Operations within a stream execute in order, but operations in different streams
can overlap. This allows hiding memory transfer latency by pipelining: while one
chunk of data is being processed by a kernel, the next chunk can be transferred
to the GPU, and the previous chunk’s results can be copied back to the host.
Pinned memory (cudaMallocHost) is mandatory for true asynchronous transfers;
pageable memory forces synchronous behavior even with cudaMemcpyAsync. The
optimal number of streams depends on the workload and hardware, but 2-4 streams
typically provide good overlap without excessive scheduling overhead.
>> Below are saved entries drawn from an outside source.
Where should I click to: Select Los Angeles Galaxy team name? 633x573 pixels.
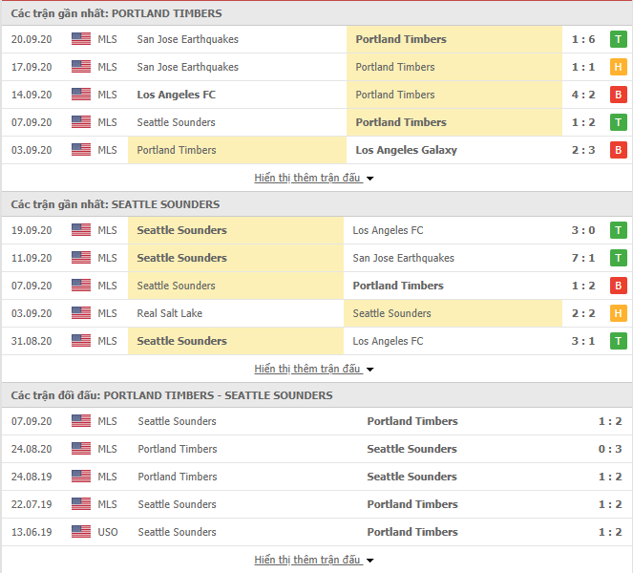[406, 150]
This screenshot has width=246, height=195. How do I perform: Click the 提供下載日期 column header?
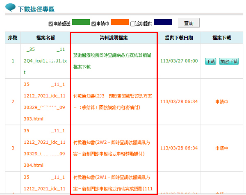coord(179,38)
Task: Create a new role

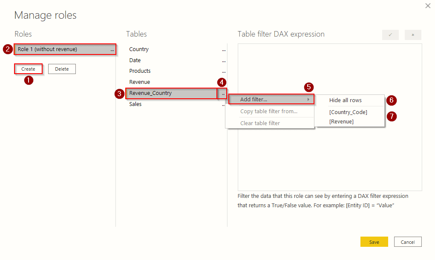Action: pyautogui.click(x=28, y=69)
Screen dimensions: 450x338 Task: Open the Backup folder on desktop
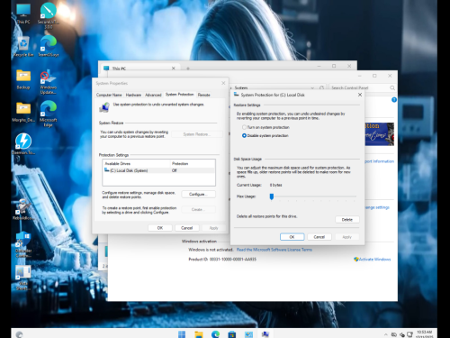23,79
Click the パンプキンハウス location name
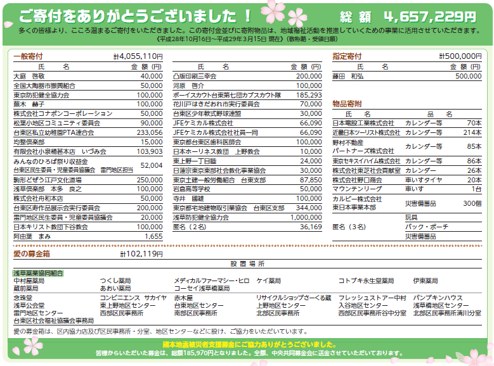 [438, 298]
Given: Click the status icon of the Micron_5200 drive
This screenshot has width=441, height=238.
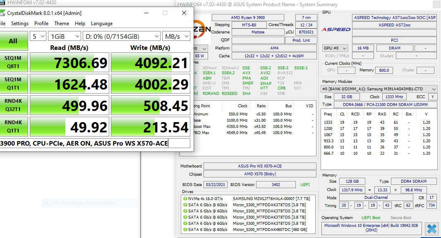Looking at the screenshot, I should click(x=185, y=229).
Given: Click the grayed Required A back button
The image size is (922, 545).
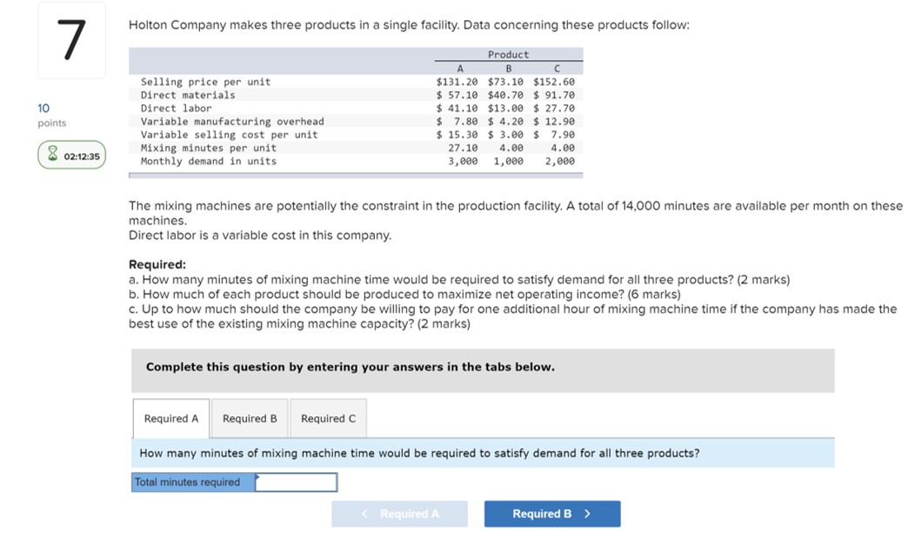Looking at the screenshot, I should [x=400, y=513].
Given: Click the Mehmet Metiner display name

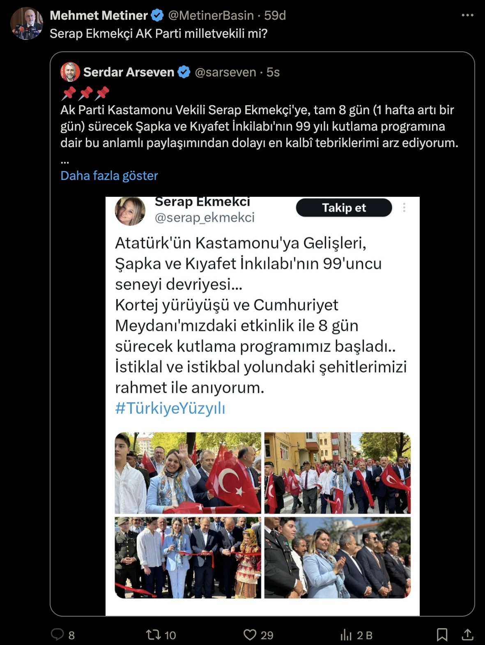Looking at the screenshot, I should 99,16.
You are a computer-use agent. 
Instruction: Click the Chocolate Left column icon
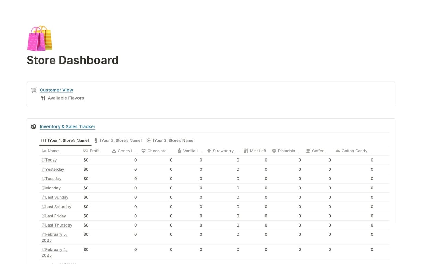point(144,151)
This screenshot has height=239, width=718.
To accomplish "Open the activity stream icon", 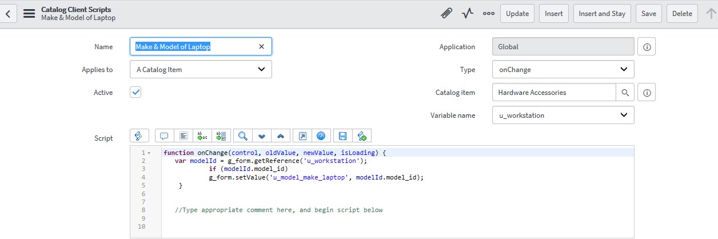I will (x=468, y=14).
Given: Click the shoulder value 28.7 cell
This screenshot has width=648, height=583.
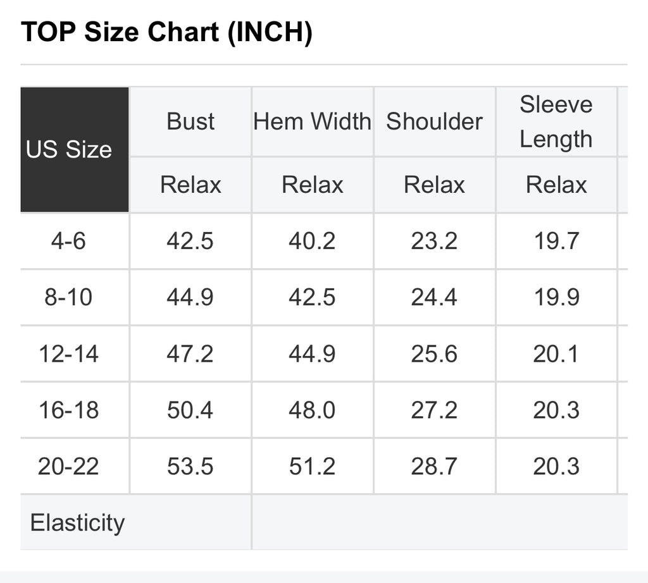Looking at the screenshot, I should (434, 467).
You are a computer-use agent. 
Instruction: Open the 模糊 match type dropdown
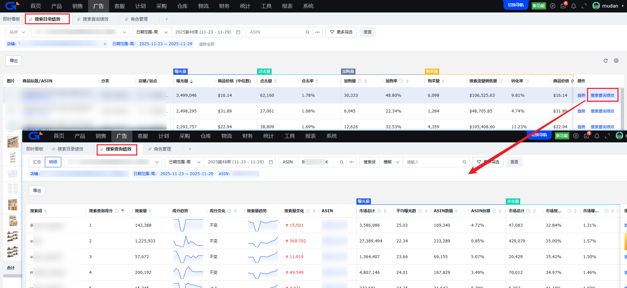click(391, 162)
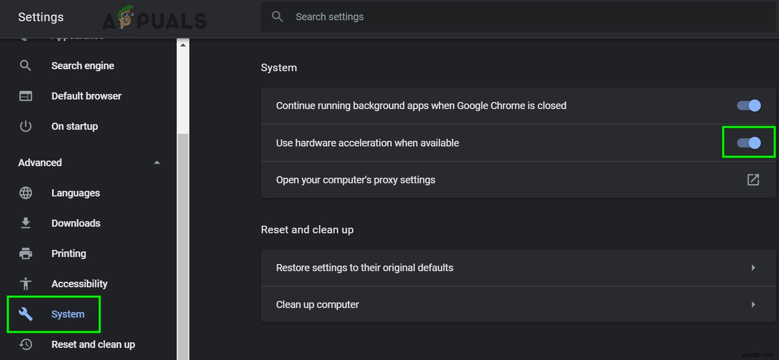Toggle hardware acceleration switch inside green highlight
Screen dimensions: 779x360
click(749, 142)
constexpr int num_streams = 4;
cudaStream_t streams[num_streams];
for (int i = 0; i < num_streams; i++) {
cudaStreamCreate(&streams[i]);
}
// Pipeline: each stream handles a chunk independently
for (int i = 0; i < num_streams; i++) {
int offset = i * chunk_size;
cudaMemcpyAsync(d_data + offset, h_data + offset, chunk_bytes, cudaMemcpyHostToDevice, streams[i]);
kernel<<<blocks, threads, 0, streams[i]>>>(d_data + offset, chunk_size, i);
cudaMemcpyAsync(h_data + offset, d_data + offset, chunk_bytes, cudaMemcpyDeviceToHost, streams[i]);
}
for (int i = 0; i < num_streams; i++) {
cudaStreamSynchronize(streams[i]);
cudaStreamDestroy(streams[i]);
}